(Data excerpts)
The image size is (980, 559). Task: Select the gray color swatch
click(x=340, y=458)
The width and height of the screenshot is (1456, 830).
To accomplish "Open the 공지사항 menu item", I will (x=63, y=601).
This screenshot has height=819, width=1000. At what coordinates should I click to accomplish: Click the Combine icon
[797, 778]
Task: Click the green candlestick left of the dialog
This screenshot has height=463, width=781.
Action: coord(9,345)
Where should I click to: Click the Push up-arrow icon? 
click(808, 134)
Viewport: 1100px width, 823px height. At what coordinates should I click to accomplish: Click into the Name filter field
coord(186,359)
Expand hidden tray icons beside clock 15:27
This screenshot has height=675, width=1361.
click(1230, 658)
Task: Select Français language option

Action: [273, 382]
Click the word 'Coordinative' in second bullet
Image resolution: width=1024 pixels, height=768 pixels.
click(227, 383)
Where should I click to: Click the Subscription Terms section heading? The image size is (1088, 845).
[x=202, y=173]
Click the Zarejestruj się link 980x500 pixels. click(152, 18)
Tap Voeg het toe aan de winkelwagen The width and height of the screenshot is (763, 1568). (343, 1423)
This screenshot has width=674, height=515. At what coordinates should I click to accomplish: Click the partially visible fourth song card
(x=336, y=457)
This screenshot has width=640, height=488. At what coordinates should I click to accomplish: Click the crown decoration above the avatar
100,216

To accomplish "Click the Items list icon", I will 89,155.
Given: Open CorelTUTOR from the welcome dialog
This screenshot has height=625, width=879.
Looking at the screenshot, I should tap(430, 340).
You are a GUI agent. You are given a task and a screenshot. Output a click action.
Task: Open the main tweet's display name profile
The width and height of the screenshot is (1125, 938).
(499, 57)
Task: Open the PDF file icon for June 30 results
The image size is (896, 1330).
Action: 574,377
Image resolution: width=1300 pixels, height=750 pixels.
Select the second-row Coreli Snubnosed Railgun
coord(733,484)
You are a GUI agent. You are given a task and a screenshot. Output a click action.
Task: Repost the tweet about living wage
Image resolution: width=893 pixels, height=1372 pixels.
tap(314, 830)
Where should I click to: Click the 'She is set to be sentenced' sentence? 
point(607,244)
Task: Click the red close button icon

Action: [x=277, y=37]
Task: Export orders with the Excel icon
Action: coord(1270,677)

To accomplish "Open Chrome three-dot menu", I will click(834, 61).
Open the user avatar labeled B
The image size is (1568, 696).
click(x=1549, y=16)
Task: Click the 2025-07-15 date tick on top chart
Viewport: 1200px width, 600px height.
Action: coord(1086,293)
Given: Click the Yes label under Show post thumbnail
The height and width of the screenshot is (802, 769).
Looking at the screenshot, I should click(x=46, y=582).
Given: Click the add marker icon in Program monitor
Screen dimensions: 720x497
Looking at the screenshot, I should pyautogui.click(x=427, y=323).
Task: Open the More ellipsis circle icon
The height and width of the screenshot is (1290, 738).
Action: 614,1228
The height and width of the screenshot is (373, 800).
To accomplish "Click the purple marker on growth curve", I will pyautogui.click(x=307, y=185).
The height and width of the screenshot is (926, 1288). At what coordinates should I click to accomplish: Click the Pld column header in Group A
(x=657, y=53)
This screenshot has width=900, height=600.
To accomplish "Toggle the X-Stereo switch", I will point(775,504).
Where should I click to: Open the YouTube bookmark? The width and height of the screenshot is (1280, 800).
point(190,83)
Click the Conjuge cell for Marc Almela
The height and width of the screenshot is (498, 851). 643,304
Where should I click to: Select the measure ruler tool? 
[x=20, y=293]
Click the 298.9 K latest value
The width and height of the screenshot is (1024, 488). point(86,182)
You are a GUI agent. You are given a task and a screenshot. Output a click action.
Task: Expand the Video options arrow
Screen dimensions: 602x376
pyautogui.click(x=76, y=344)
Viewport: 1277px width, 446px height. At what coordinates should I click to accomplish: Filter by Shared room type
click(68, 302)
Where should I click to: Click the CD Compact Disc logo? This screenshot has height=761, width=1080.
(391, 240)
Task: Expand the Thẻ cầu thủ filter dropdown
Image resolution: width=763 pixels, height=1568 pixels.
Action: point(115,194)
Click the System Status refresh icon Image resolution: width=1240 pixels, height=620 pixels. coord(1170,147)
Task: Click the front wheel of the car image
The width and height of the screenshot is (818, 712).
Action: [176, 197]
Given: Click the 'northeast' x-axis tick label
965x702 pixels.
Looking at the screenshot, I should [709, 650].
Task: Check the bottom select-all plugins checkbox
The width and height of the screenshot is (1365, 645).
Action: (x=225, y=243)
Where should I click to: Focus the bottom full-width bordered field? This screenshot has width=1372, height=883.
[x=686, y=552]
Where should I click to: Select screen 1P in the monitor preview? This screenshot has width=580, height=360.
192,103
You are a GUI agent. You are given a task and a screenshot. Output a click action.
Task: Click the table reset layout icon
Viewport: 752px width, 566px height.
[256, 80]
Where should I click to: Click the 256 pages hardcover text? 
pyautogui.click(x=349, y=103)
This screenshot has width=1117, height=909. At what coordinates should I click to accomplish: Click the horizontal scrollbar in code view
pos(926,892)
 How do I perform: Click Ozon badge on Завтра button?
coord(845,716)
(End Data excerpts)
Work instruction:
Please set down again, word for word, only the lines from the start of the entries through the line with "Task: Open the main", both ends included.

Response box:
The image size is (980, 559). Task: Select the gray color swatch
click(x=340, y=458)
The width and height of the screenshot is (1456, 830).
To accomplish "Open the 공지사항 menu item", I will (x=63, y=601).
This screenshot has height=819, width=1000. At what coordinates should I click to accomplish: Click the Combine icon
[797, 778]
Task: Click the green candlestick left of the dialog
This screenshot has height=463, width=781.
Action: coord(9,345)
Where should I click to: Click the Push up-arrow icon? 
click(808, 134)
Viewport: 1100px width, 823px height. At what coordinates should I click to accomplish: Click into the Name filter field
coord(186,359)
Expand hidden tray icons beside clock 15:27
This screenshot has height=675, width=1361.
click(1230, 658)
Task: Select Français language option

Action: [273, 382]
Click the word 'Coordinative' in second bullet
Image resolution: width=1024 pixels, height=768 pixels.
click(227, 383)
Where should I click to: Click the Subscription Terms section heading? The image size is (1088, 845).
[x=202, y=173]
Click the Zarejestruj się link 980x500 pixels. click(152, 18)
Tap Voeg het toe aan de winkelwagen The width and height of the screenshot is (763, 1568). (343, 1423)
This screenshot has width=674, height=515. At what coordinates should I click to accomplish: Click the partially visible fourth song card
(x=336, y=457)
This screenshot has width=640, height=488. At what coordinates should I click to accomplish: Click the crown decoration above the avatar
100,216

To accomplish "Click the Items list icon", I will 89,155.
Given: Open CorelTUTOR from the welcome dialog
This screenshot has height=625, width=879.
Looking at the screenshot, I should tap(430, 340).
You are a GUI agent. You are given a task and a screenshot. Output a click action.
Task: Open the main tweet's display name profile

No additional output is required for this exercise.